- **Instructions for the task**: Copy each entry below exactly. No images.

- **Materials provided**:
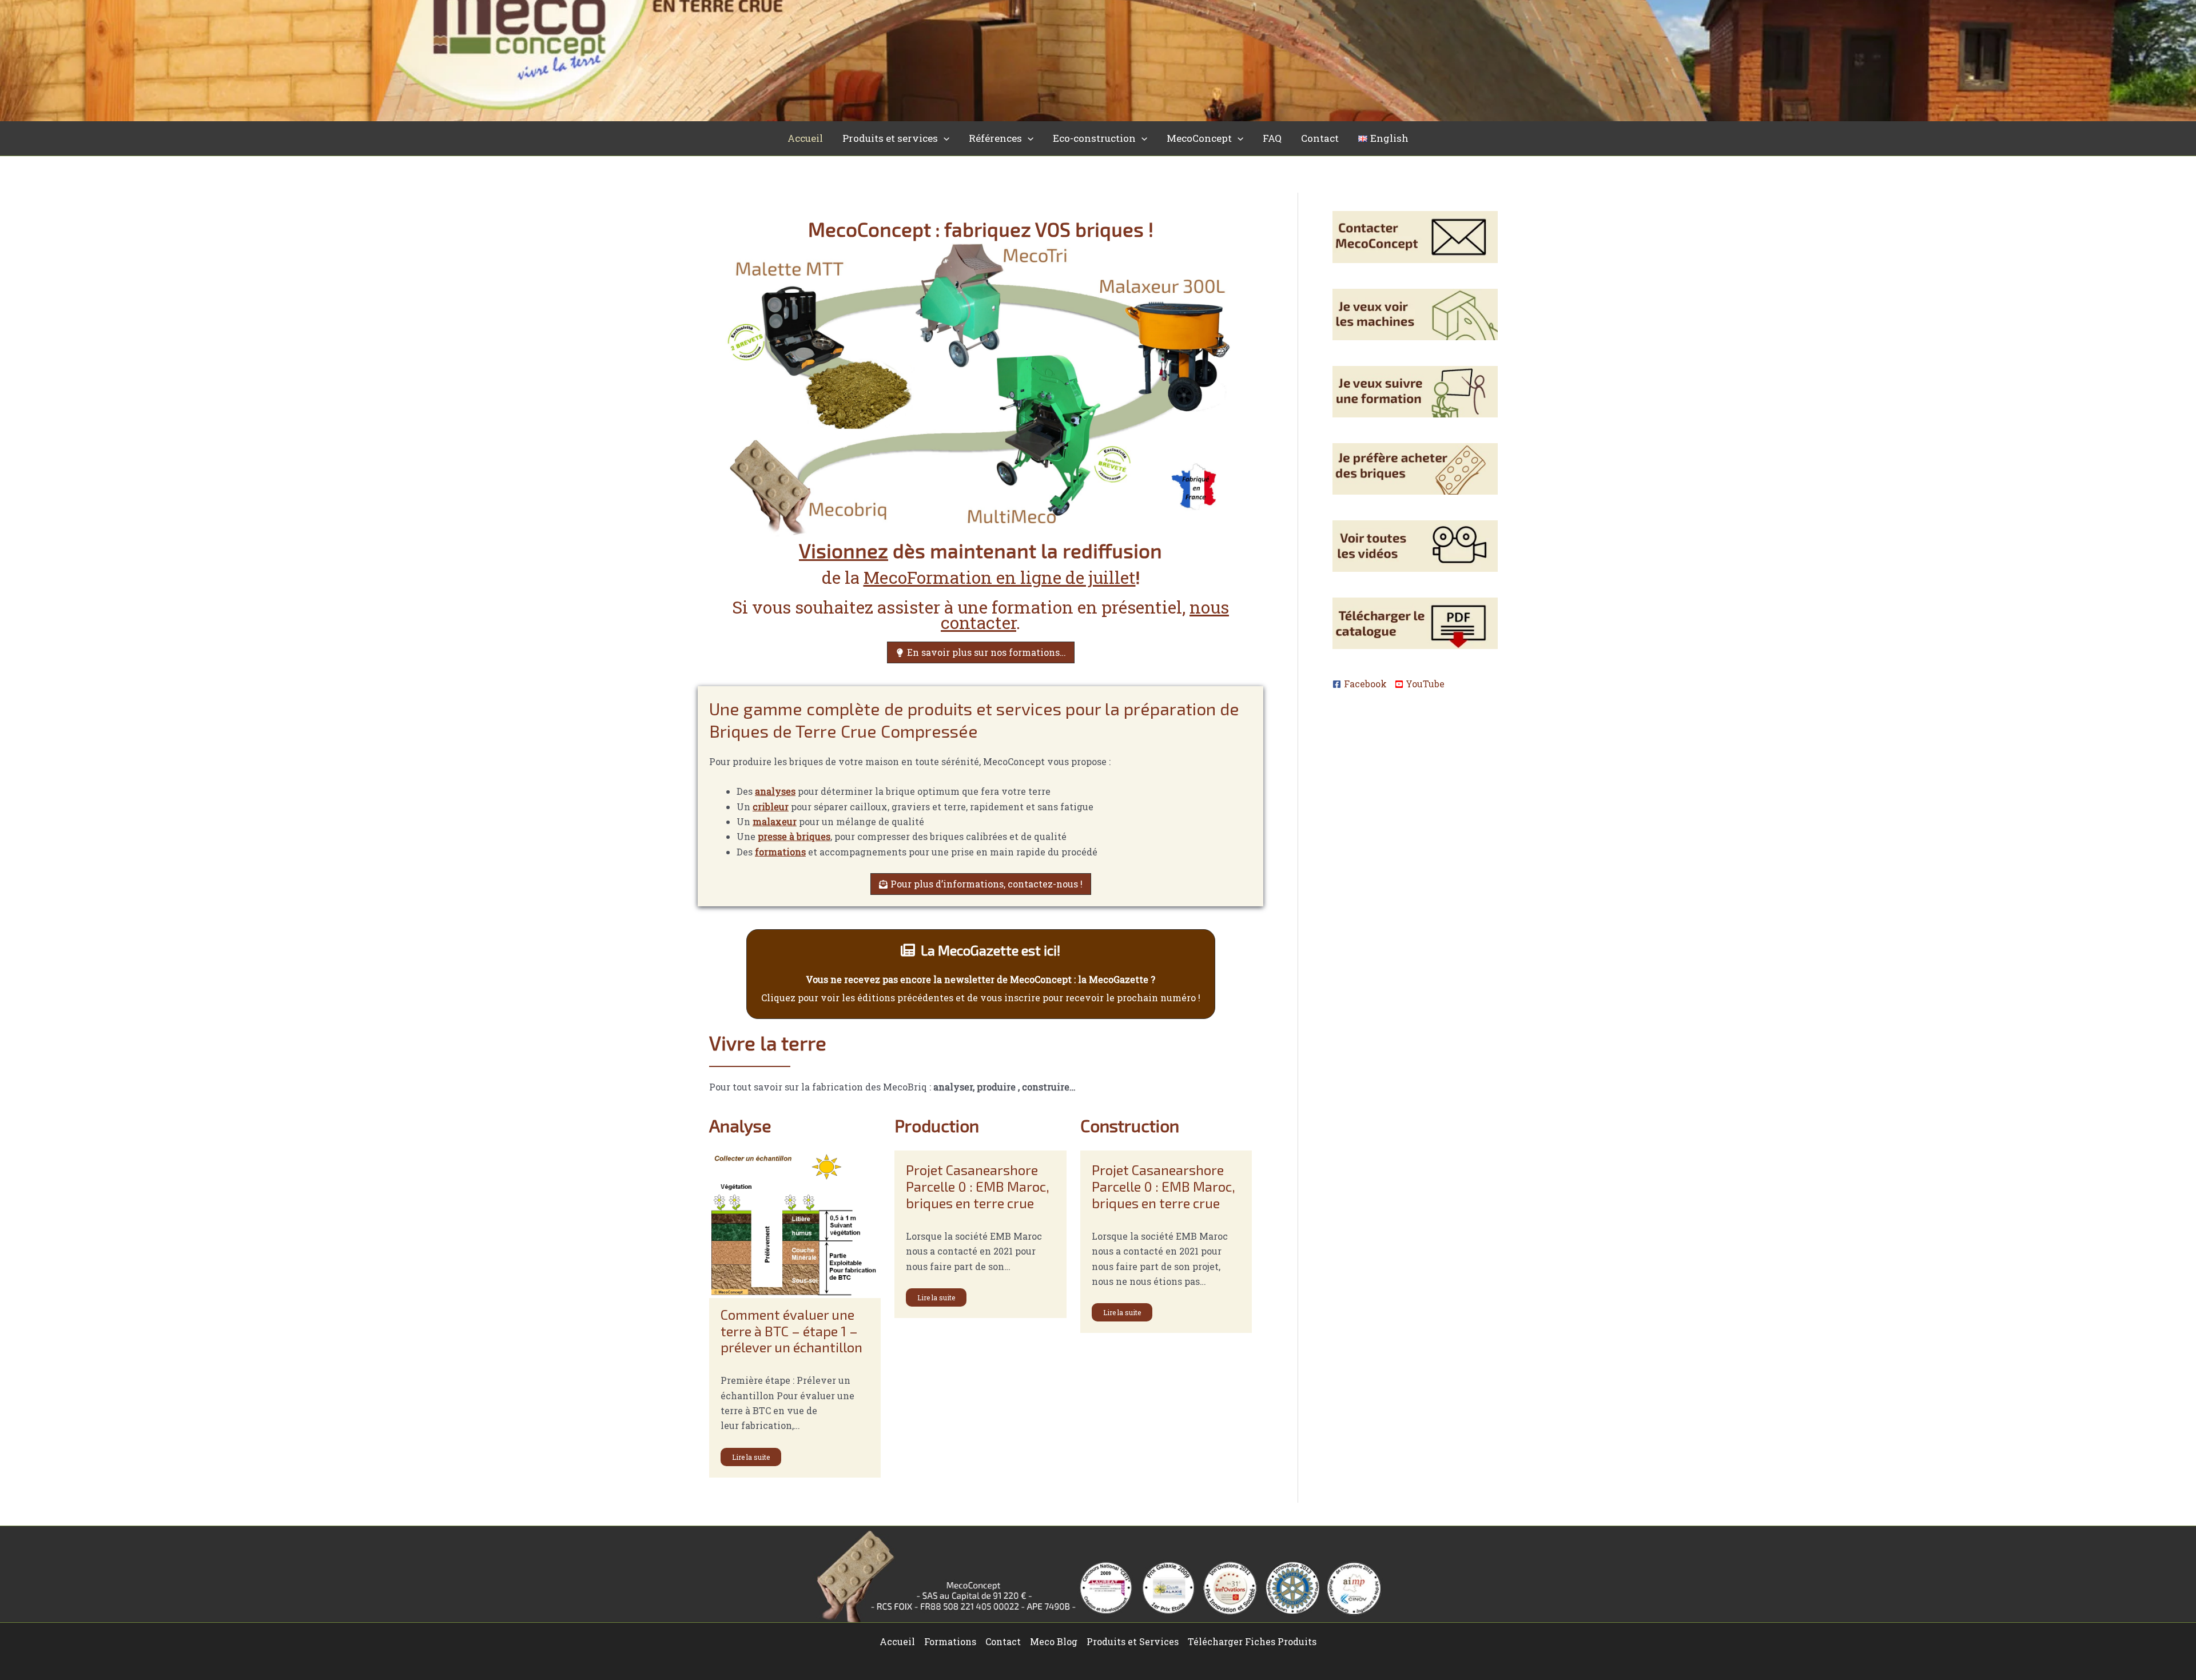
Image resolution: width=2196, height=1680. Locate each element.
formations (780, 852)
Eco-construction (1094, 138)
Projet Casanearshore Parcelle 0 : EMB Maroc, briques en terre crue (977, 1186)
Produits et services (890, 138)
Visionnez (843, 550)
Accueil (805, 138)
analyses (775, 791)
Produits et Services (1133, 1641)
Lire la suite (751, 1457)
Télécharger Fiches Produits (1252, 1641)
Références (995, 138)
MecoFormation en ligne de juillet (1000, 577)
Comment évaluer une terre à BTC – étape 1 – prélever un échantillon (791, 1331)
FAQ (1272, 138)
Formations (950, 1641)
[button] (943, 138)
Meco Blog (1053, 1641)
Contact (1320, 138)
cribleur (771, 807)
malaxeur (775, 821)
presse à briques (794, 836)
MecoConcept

- **Written response**:
Image resolution: width=2196, height=1680. Locate each element.
formations (780, 852)
Eco-construction (1094, 138)
Projet Casanearshore Parcelle 0 : EMB Maroc, briques en terre crue (977, 1186)
Produits et services (890, 138)
Visionnez (843, 550)
Accueil (805, 138)
analyses (775, 791)
Produits et Services (1133, 1641)
Lire la suite (751, 1457)
Télécharger Fiches Produits (1252, 1641)
Références (995, 138)
MecoFormation en ligne de juillet (1000, 577)
Comment évaluer une terre à BTC – étape 1 – prélever un échantillon (791, 1331)
FAQ (1272, 138)
Formations (950, 1641)
[button] (943, 138)
Meco Blog (1053, 1641)
Contact (1320, 138)
cribleur (771, 807)
malaxeur (775, 821)
presse à briques (794, 836)
MecoConcept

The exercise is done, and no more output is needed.